**EXERCISE OBJECTIVE**
Please reproduce word for word the stretch of lines below, from the line containing "How do I perform: Click back" through the line containing "Click the Virtual".

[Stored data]
>> start

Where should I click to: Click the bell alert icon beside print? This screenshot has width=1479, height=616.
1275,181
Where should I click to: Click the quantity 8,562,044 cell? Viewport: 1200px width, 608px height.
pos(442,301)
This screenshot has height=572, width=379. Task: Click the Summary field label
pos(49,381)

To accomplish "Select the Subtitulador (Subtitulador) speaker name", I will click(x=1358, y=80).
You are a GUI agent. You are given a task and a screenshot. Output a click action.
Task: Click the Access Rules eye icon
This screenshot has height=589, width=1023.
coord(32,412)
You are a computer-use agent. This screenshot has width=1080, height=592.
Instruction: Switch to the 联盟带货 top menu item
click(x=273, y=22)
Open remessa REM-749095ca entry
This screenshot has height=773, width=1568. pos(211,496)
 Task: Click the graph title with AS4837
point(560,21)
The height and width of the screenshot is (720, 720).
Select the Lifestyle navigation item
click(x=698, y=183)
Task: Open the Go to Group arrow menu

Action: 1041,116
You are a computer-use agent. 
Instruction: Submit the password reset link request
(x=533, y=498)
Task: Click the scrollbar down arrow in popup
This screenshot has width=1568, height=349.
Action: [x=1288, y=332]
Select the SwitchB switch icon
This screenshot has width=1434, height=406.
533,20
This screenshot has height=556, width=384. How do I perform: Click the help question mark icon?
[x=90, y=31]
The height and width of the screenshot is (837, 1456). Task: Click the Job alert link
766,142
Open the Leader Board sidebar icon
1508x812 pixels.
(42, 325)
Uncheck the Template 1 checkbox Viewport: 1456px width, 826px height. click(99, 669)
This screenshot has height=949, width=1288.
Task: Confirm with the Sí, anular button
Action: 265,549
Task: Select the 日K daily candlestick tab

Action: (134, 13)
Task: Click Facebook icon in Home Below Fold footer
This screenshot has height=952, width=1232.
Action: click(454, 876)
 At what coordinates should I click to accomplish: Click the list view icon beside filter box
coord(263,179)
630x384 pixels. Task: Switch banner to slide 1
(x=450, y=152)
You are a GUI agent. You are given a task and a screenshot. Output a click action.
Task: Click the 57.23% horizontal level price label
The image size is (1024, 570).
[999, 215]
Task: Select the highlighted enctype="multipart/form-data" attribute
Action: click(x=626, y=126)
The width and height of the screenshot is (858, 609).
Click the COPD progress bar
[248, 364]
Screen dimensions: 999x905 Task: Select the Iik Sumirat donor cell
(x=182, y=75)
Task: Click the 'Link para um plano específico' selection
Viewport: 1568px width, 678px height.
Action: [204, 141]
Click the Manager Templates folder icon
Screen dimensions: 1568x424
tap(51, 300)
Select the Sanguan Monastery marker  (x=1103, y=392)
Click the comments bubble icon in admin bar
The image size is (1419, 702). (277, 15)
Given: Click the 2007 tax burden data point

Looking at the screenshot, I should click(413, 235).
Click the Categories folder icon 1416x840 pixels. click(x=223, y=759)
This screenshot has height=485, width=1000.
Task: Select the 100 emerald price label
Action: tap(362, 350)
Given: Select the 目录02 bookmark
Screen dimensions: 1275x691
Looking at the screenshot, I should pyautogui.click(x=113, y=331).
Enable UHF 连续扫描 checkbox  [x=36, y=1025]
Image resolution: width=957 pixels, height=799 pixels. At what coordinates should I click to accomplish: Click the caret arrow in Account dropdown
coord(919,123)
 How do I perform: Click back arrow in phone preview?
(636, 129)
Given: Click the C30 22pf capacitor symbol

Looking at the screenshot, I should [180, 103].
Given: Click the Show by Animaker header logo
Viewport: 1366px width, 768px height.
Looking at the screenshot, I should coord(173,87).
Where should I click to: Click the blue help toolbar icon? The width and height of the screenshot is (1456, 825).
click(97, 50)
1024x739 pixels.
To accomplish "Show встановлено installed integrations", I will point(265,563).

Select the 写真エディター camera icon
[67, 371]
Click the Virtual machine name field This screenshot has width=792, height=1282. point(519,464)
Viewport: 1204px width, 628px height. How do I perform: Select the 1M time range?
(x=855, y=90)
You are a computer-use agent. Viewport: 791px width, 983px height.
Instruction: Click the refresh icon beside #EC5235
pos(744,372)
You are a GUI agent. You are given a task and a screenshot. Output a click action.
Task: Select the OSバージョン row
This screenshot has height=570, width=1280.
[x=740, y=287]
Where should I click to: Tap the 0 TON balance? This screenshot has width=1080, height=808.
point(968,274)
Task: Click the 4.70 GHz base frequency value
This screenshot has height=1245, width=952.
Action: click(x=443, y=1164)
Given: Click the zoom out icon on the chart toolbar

>> end

**REPLY**
 How do I perform: Click back arrow in phone preview?
(636, 129)
Given: Click the C30 22pf capacitor symbol

Looking at the screenshot, I should [180, 103].
Given: Click the Show by Animaker header logo
Viewport: 1366px width, 768px height.
Looking at the screenshot, I should coord(173,87).
Where should I click to: Click the blue help toolbar icon? The width and height of the screenshot is (1456, 825).
click(97, 50)
1024x739 pixels.
To accomplish "Show встановлено installed integrations", I will point(265,563).

Select the 写真エディター camera icon
[67, 371]
Click the Virtual machine name field This screenshot has width=792, height=1282. point(519,464)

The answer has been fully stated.